- round (adj., adv.)
- late 13c., from Anglo-French rounde, Old French roont, probably originally *redond, from Vulgar Latin *retundus (cf. Provençal redon, Spanish redondo, Old Italian ritondo), from Latin rotundus "like a wheel, circular, round," related to rota "wheel" (see rotary). In many uses it is a shortened form of around. The French word is the source of Middle Dutch ront (Dutch rond), Middle High German runt (German rund) and similar Germanic words.

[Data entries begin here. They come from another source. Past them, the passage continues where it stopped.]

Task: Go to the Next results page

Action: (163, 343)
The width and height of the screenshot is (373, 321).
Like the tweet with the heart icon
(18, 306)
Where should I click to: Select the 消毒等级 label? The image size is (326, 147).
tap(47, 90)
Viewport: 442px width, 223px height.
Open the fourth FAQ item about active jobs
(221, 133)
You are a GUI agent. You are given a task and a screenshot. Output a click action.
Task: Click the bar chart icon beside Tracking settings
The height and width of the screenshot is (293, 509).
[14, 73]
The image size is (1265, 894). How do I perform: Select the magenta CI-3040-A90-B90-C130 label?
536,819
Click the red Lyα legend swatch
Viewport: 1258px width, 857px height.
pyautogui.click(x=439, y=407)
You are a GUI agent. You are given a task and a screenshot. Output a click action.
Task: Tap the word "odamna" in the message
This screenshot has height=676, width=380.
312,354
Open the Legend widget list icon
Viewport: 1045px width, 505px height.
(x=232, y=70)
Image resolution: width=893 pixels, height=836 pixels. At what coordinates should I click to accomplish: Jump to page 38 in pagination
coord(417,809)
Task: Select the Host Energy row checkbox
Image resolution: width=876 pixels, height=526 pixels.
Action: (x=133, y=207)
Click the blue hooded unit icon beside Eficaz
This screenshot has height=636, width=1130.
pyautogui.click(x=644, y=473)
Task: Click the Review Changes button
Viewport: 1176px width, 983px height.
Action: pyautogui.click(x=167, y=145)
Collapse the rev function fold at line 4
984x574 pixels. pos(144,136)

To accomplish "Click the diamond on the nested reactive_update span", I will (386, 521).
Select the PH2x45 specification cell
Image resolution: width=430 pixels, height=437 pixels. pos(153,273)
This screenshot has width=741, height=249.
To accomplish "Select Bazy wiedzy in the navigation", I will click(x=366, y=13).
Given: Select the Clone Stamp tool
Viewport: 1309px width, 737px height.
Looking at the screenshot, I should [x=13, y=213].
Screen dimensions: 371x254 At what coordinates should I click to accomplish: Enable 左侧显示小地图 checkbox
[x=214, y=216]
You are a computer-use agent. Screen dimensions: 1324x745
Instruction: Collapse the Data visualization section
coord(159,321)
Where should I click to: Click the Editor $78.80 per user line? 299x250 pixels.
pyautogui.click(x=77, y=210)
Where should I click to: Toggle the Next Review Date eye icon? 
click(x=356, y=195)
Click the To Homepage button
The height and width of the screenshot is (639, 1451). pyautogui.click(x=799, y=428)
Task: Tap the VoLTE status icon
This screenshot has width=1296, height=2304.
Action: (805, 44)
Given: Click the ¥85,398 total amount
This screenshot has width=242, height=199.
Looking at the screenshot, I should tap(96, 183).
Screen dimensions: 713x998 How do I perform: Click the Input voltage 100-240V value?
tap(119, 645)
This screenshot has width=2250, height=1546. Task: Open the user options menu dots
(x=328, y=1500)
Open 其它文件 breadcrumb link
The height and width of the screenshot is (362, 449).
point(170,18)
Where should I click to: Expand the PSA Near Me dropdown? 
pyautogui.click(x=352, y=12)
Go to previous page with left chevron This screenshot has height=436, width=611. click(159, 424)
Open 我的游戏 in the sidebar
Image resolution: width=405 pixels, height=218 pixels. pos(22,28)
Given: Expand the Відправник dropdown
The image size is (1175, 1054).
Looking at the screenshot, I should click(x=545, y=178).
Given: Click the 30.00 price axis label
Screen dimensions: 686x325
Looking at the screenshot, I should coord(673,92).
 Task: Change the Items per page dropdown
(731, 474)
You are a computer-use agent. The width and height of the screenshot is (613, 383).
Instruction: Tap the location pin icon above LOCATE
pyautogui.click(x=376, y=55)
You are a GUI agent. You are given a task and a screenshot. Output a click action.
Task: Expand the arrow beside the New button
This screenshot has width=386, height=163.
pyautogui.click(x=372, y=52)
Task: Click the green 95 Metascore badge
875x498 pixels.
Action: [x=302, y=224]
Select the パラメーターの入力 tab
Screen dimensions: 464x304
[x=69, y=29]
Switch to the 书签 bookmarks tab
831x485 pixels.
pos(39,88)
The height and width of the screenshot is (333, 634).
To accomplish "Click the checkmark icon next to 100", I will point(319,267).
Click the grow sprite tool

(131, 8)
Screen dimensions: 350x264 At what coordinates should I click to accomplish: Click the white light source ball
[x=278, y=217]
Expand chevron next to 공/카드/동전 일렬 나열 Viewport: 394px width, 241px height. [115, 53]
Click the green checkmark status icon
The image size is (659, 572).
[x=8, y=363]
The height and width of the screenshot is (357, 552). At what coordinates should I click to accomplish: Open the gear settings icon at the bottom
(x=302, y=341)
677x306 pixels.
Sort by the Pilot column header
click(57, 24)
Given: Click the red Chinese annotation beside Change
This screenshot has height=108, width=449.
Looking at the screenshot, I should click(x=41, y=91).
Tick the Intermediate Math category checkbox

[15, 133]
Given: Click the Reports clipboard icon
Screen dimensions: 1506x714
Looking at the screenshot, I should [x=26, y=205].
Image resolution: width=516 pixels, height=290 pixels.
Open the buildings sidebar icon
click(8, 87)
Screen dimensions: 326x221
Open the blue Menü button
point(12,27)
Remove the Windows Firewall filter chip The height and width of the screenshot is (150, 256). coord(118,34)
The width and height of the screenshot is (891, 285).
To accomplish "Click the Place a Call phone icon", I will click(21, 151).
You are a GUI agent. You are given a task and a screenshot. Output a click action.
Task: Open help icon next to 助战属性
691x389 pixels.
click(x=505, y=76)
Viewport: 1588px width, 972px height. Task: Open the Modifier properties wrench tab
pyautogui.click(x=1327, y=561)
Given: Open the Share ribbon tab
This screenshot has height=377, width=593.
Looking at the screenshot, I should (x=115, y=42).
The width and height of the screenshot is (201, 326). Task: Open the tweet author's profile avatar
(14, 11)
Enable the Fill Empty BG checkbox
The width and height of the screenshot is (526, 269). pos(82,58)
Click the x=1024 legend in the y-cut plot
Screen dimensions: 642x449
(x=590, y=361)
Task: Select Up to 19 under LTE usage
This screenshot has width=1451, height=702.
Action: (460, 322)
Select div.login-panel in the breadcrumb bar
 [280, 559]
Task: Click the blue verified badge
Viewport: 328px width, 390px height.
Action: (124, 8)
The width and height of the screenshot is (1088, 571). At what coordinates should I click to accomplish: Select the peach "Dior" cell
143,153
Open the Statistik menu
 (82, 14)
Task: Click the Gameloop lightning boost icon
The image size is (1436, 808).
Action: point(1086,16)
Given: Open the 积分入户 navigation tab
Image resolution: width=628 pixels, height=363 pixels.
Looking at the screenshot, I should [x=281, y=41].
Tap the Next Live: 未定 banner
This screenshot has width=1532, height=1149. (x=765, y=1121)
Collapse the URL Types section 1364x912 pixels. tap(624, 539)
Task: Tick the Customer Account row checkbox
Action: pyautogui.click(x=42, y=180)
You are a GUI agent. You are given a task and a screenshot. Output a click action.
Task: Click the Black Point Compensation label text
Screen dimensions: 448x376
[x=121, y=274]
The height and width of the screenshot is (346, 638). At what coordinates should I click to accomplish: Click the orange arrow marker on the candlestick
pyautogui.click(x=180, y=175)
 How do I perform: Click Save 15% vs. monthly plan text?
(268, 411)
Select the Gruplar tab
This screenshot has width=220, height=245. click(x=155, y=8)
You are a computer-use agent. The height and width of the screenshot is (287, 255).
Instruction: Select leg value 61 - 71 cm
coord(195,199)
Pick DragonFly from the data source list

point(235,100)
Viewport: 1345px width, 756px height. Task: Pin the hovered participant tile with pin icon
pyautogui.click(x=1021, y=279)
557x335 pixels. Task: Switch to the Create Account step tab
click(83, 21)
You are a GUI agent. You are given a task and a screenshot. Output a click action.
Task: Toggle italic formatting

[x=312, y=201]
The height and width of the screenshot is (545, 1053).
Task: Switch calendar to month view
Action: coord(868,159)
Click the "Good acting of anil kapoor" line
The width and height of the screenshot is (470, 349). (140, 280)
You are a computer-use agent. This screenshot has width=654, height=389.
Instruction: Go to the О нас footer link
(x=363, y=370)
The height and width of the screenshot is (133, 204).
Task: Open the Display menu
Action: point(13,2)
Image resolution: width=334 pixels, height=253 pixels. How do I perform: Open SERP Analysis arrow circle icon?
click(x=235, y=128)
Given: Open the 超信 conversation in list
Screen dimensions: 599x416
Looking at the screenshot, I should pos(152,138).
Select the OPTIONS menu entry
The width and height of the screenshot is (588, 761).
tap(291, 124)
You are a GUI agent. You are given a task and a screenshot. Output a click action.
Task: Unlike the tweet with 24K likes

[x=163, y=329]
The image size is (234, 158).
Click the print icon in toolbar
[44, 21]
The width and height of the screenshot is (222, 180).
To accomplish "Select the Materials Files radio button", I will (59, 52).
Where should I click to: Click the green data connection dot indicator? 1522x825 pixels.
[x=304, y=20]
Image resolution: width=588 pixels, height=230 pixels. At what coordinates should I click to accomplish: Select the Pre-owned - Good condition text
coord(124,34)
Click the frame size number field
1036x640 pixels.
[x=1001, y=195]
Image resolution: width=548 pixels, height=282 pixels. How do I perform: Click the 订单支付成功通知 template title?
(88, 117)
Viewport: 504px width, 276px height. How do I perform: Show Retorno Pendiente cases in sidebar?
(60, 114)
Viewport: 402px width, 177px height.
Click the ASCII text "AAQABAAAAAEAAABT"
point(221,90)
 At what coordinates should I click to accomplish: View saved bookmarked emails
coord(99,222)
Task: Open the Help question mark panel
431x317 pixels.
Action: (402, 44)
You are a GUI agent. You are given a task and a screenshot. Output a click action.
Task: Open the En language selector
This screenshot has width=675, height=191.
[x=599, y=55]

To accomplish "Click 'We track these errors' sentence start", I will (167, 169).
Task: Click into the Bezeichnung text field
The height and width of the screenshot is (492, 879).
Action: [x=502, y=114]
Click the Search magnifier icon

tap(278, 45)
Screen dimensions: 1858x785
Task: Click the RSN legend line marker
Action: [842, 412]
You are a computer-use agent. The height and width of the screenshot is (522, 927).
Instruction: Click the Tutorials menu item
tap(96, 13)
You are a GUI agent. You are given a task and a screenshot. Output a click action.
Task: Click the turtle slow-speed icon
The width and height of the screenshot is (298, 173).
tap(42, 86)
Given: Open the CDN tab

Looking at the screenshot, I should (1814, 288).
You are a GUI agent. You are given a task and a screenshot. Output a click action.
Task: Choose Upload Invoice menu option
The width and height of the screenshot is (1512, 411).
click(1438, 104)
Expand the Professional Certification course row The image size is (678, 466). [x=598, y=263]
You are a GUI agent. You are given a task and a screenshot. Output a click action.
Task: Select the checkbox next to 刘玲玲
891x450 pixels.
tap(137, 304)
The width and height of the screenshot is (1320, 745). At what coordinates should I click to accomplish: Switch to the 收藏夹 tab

First record of round trip is from 1844, originally of railways. Round number is 1640s, from earlier sense of "full, complete" (mid-14c., sense of symmetry extended to that of completeness). Round heels attested from 1926, in reference to incompetent boxers, 1927 in reference to loose women, in either case implying an inability to avoid ending up flat on one's back.
- round (n.)
- early 14c., "a spherical body," from round (adj.). Cf. Dutch rond, Danish and Swedish rund, German runde, all nouns from adjectives. Meaning "large round piece of beef" is recorded from 1650s. Theatrical sense (in phrase in the round) is recorded from 1944. Sense of "circuit performed by a sentinel" is from 1590s; that of "recurring course of time" is from 1710. Meaning "song sung by two or more, beginning at different times" is from 1520s. Golfing sense attested from 1775. Meaning "quantity of liquor served to a company at one time" is from 1630s; that of "single bout in a fight or boxing match" is from 1812; "single discharge of a firearm" is from 1725. Sense of "recurring session of meetings or negotiations" is from 1964.
- round (v.)
- late 14c., "to make round," from round (adj.). Meaning "to approximate a number" is from 1934. Related: Rounded; rounding.